**ACTIVITY**
Where a line holds the word "Persecution", copy that line from the data below.

※

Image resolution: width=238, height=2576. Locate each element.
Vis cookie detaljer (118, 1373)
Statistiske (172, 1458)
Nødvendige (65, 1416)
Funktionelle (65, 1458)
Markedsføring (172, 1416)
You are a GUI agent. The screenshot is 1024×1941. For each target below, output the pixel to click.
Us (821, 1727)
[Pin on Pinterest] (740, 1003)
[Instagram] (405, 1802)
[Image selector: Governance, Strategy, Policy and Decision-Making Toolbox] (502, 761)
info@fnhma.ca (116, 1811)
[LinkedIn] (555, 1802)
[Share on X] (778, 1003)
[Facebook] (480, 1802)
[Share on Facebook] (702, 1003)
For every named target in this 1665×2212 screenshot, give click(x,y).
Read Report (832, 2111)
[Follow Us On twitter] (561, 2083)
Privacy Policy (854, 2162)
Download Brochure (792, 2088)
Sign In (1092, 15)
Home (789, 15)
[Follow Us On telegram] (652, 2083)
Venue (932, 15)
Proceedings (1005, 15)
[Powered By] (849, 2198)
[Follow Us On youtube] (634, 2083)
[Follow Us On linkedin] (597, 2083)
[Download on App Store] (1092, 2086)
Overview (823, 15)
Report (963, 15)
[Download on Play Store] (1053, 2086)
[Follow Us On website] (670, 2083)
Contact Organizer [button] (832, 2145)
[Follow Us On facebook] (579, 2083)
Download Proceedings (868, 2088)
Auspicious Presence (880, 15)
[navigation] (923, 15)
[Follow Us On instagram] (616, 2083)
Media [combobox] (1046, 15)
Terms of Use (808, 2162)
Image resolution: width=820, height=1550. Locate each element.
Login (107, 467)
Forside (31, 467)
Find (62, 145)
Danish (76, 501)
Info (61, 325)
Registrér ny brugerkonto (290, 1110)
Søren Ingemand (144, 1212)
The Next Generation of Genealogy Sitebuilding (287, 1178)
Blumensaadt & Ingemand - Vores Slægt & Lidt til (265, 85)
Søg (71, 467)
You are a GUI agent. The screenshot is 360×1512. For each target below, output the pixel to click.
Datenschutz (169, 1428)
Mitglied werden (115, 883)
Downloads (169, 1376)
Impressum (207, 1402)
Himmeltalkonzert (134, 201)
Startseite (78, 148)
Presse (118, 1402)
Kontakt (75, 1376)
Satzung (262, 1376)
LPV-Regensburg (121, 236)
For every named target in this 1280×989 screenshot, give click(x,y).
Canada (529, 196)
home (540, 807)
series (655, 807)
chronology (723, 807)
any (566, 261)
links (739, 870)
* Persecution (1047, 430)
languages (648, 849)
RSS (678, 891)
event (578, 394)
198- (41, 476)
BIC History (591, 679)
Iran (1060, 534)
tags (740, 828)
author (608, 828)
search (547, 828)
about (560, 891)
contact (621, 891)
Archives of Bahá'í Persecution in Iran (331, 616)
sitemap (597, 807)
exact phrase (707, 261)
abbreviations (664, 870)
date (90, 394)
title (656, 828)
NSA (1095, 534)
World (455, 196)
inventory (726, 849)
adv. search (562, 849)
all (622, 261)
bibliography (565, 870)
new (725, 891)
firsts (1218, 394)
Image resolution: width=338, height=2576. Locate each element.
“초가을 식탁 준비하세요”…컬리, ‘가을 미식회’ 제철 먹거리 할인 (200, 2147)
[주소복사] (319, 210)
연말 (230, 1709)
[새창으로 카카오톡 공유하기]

※

**ANSWER FOR THIS EXERCISE**
* Persecution (1047, 430)
Archives of Bahá'í Persecution in Iran (331, 616)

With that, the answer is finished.